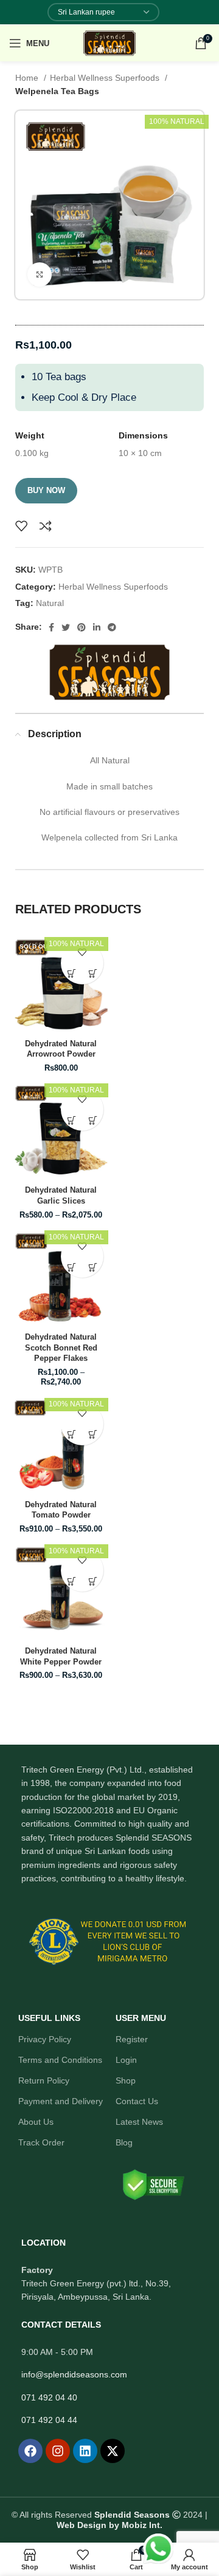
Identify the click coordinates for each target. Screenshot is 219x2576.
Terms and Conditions (60, 2060)
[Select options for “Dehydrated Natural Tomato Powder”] (71, 1434)
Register (132, 2039)
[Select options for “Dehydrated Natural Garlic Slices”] (71, 1120)
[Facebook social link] (51, 627)
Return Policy (43, 2080)
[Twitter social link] (66, 627)
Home (28, 78)
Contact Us (137, 2101)
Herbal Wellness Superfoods (106, 78)
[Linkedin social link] (96, 627)
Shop (126, 2080)
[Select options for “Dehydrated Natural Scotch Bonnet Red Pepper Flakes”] (71, 1267)
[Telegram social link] (112, 627)
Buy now (46, 490)
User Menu (141, 2018)
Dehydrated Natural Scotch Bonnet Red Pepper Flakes (61, 1348)
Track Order (41, 2142)
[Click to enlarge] (39, 274)
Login (126, 2060)
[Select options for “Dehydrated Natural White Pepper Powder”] (71, 1581)
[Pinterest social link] (81, 627)
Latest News (139, 2122)
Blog (124, 2142)
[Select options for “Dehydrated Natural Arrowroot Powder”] (71, 973)
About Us (36, 2122)
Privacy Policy (44, 2039)
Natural (50, 603)
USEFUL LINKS (49, 2018)
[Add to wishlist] (21, 526)
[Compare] (46, 526)
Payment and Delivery (60, 2101)
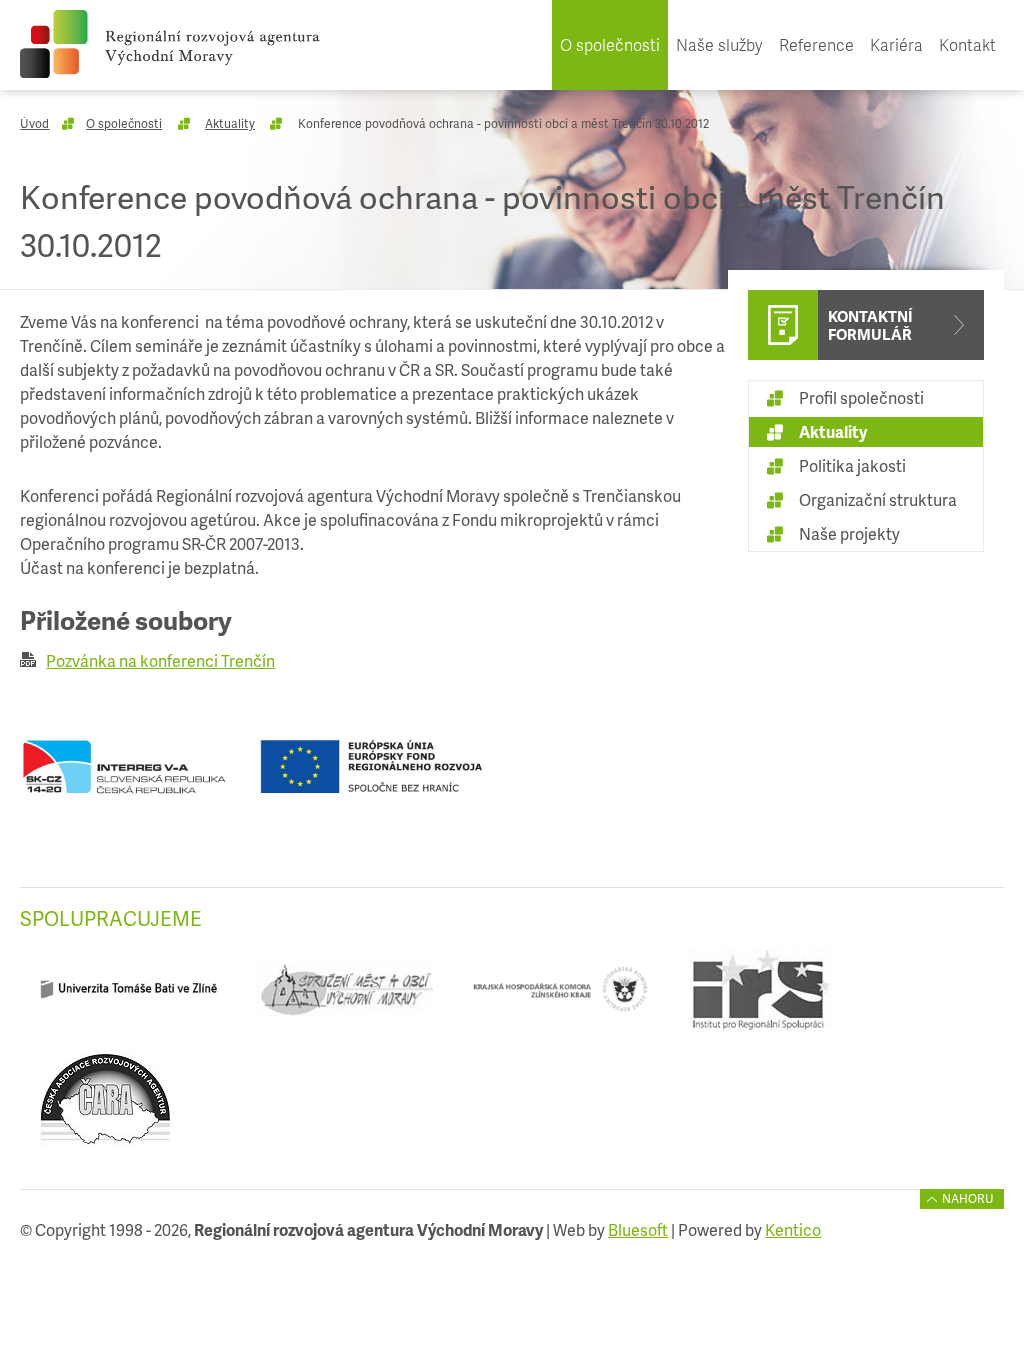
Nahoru (968, 1198)
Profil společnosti (861, 397)
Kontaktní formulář (870, 325)
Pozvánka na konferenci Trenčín (160, 660)
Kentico (793, 1229)
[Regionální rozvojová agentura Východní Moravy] (170, 44)
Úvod (34, 123)
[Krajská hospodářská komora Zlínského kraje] (561, 996)
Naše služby (719, 44)
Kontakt (967, 44)
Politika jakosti (852, 465)
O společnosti (610, 44)
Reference (816, 44)
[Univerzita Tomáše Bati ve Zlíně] (128, 996)
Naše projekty (849, 533)
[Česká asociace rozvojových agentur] (104, 1107)
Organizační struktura (878, 499)
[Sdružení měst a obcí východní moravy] (345, 996)
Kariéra (896, 44)
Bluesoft (638, 1229)
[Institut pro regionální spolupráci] (760, 996)
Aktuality (230, 123)
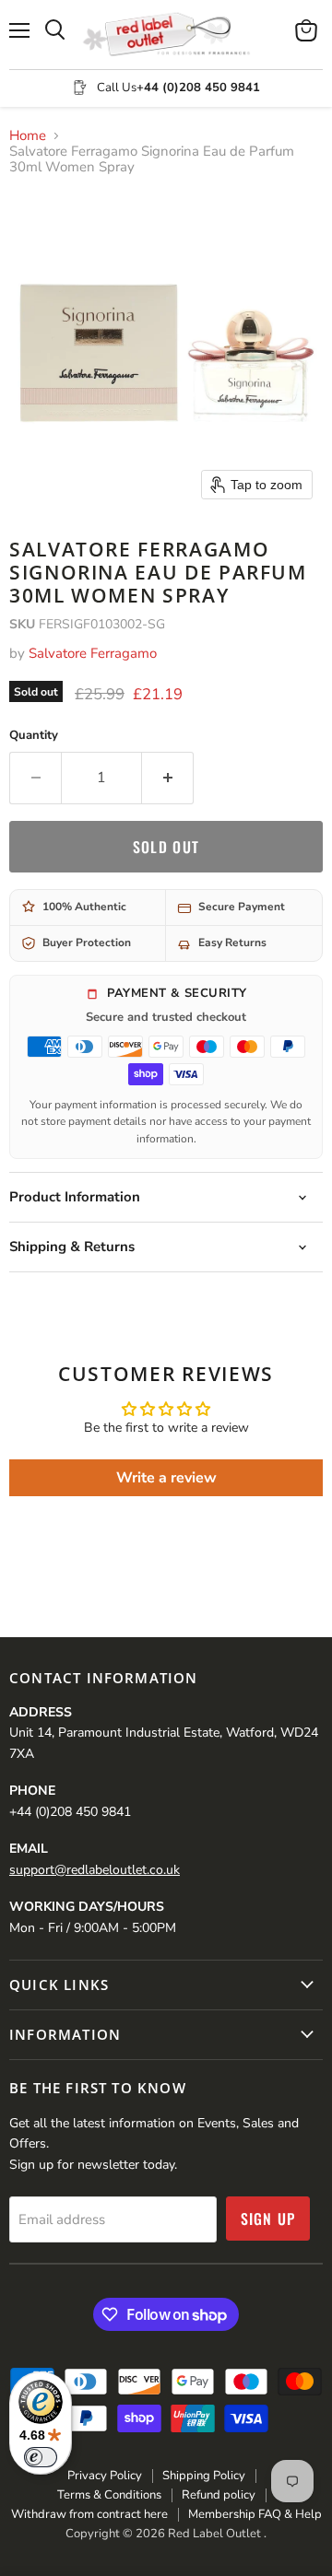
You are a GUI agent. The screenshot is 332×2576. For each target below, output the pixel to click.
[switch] (40, 2457)
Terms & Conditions (109, 2495)
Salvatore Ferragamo (93, 653)
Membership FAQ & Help (255, 2514)
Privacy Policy (104, 2475)
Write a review (166, 1478)
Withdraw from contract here (89, 2514)
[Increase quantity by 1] (168, 777)
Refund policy (218, 2495)
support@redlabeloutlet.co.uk (94, 1870)
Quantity (33, 736)
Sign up (268, 2218)
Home (27, 136)
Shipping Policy (203, 2475)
====
HOW TO COMPLETE THIS TASK
Please copy, exactly as written, every line in the listing above from the line with "Profil společnosti (861, 397)" up to and including the line with "[Krajská hospodářská komora".

ANSWER TO THE PROBLEM
Profil společnosti (861, 397)
Kontaktní formulář (870, 325)
Pozvánka na konferenci Trenčín (160, 660)
Kentico (793, 1229)
[Regionální rozvojová agentura Východní Moravy] (170, 44)
Úvod (34, 123)
[Krajská hospodářská komora Zlínského kraje] (561, 996)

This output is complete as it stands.